Crépol: le gouvernement peine à trouver les bons mots

  • l’année dernière
Matthieu Deprieck, journaliste au service politique, revient sur les difficultés rencontrées par le gouvernement pour qualifier et analyser le drame de Crépol
Transcript
00:00 La difficulté maintenant pour le gouvernement, c'est d'avoir dit en gros, d'avoir dit blanc en semaine 1 et d'avoir dit noir en semaine 2.
00:06 Ce qui s'est joué à Crépole, on l'a tous vu, c'est une histoire de sécurité, de maintien de l'ordre, d'agression, qui a conduit au meurtre du jeune Thomas.
00:18 Ce qui s'est joué aussi, c'est une question de sémantique et ça s'est joué surtout du côté du gouvernement.
00:24 Quelques jours après la mort de Thomas, on est le mercredi, compte rendu du conseil des ministres et Olivier Véran est interrogé sur le risque d'ensauvagement de la société.
00:33 "Ensauvagement", c'est un mot qui est utilisé depuis longtemps par le ministre de l'Intérieur Gérald Darmanin.
00:36 Olivier Véran dit "Non, il n'y a pas de risque d'ensauvagement, j'ai confiance en la société, elle est solide, elle tiendra".
00:42 Lundi, 5 jours plus tard, il dit "Il y a un risque de basculement de la société".
00:45 Olivier Véran est en déplacement à Crépole et il dit ça, il y a un risque de basculement de la société.
00:50 On peut se demander alors, qu'est-ce qui s'est passé en 5 jours ? Pourquoi on est passé d'un propos d'apaisement à un propos plus dramatisant ?
00:56 Et c'est tout l'enjeu de cette affaire de Crépole.
00:59 Ce qui a joué dans cette bascule, ce passage de l'apaisement à la dramatisation, c'est une manifestation dans la nuit de samedi à dimanche, à Romance-Urizer,
01:11 donc juste à côté de Crépole dans la Drôme.
01:13 Cette manifestation a inquiété jusqu'en haut lieu, à Matignon par exemple, la première ministre a craint que se déclenchent des opérations punitives,
01:22 une espèce de justice personnelle dans certains quartiers, pris d'assaut par quelques dizaines de militants d'extrême droite.

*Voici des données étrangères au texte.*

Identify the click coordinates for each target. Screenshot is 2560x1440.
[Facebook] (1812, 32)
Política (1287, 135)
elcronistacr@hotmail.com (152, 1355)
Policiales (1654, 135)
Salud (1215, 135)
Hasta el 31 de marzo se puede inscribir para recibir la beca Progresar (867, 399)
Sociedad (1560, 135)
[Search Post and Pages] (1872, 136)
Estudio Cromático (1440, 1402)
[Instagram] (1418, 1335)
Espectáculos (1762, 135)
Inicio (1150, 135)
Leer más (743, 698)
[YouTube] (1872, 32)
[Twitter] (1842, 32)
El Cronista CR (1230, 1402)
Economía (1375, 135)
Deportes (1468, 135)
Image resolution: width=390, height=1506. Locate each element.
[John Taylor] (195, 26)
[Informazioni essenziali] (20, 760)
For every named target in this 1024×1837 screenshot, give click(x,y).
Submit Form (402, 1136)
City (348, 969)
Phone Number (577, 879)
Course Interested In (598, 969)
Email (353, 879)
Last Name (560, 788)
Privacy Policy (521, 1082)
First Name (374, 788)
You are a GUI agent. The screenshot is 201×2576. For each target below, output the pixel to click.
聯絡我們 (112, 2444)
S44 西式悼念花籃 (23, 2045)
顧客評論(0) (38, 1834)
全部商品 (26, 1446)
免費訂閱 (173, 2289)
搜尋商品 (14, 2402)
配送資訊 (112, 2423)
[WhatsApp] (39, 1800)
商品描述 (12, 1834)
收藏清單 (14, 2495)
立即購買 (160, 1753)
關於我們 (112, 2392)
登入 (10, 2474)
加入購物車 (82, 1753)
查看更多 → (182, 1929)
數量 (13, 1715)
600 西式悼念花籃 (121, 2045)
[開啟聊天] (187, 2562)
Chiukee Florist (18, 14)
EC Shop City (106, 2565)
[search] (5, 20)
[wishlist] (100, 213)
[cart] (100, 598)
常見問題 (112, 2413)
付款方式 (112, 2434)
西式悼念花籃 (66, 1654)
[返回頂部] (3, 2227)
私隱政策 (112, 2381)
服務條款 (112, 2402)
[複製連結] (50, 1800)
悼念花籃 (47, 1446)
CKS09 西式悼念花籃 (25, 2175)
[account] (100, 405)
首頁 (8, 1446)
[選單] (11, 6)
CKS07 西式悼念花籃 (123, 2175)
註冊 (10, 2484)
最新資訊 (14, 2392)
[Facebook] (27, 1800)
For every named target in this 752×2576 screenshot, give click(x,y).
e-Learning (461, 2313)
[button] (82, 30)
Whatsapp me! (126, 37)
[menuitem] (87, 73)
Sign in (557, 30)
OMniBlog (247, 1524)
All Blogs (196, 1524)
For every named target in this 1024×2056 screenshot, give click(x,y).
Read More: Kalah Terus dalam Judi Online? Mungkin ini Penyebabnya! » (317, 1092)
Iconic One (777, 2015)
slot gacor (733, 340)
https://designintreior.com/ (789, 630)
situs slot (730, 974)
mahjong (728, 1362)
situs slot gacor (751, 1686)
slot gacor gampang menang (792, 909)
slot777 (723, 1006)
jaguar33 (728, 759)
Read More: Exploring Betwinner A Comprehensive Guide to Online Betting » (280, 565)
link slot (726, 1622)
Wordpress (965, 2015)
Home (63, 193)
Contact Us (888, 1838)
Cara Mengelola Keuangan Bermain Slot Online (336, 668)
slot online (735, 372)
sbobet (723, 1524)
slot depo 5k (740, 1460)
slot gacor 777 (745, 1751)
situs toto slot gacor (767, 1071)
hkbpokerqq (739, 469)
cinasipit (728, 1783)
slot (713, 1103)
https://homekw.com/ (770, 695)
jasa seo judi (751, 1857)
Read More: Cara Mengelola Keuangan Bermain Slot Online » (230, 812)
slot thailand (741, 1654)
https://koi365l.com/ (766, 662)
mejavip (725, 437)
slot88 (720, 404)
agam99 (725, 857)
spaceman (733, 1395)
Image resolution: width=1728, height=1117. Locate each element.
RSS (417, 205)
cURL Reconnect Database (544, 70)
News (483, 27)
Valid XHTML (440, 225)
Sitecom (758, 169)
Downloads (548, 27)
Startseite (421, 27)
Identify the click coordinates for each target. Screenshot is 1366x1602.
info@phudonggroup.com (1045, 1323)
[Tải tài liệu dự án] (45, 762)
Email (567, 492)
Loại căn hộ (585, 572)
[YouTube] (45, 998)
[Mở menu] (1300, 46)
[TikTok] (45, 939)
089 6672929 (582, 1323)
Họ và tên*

01:27 De là, il y a plusieurs façons de réagir, on peut envoyer effectivement les forces de l'ordre pour essayer de canaliser ces manifestations spontanées et sauvages,
01:35 et il faut aussi pouvoir poser les bonbons.
01:37 On en revient à cette histoire de sémantique, et c'est ce qui explique en grande partie pourquoi Olivier Véran, alors qu'il ne voulait pas endosser le terme d'ensauvagement la semaine dernière,
01:46 cette semaine dit "il y a un risque de basculement".
01:48 "Basculement", c'est pas neutre comme mot, ça porte derrière.
01:51 Tous les marqueurs d'un fantasme qui est très puissant dans les électorats des extrêmes, c'est le fantasme d'une guerre civile.
01:56 Quand on demande aux Français "est-ce que la France va vers la guerre civile ?", il y a deux électorats qui répondent très largement "oui".
02:02 C'est l'électorat LFI, 61% environ dans un sondage Harris Actif qui date de 2021, et quasiment 80% du côté du RN.
02:09 Ce mot "basculement", il n'est pas innocent, il n'est pas anodin, et il vient après cette manifestation de samedi soir à Romand-sur-Isère.
02:14 La difficulté maintenant pour le gouvernement, c'est d'avoir dit "en gros", d'avoir dit "blanc" en semaine 1, et d'avoir dit "noir" en semaine 2.
02:25 Ça pose la question de sa crédibilité, ça pose la question d'un retard à l'allumage.
02:29 C'est-à-dire, est-ce que l'exécutif a pris conscience de la gravité de ce qui s'était passé à Crépole, et surtout de la résonance dans l'opinion publique ?
02:35 Une députée de la majorité disait par exemple "après les émeutes urbaines fin juin, début juillet, on a eu un peu le même retard à l'allumage".
02:42 C'est-à-dire qu'il y a eu un effet de sidération, on a voulu maintenir la cohésion nationale, ensuite on a pris conscience de la nécessité de poser des mots très forts,
02:50 et d'appeler un retour d'une autorité, d'avoir un discours finalement très ferme.
02:53 Voilà plusieurs avertissements qui suivent la majorité. Attention au prochain fait divers, à ne pas avoir de retard à l'allumage, et à prendre conscience très vite que
03:00 quand un fait divers marque une population, il faut prendre derrière un discours qui marque lui aussi l'opinion publique.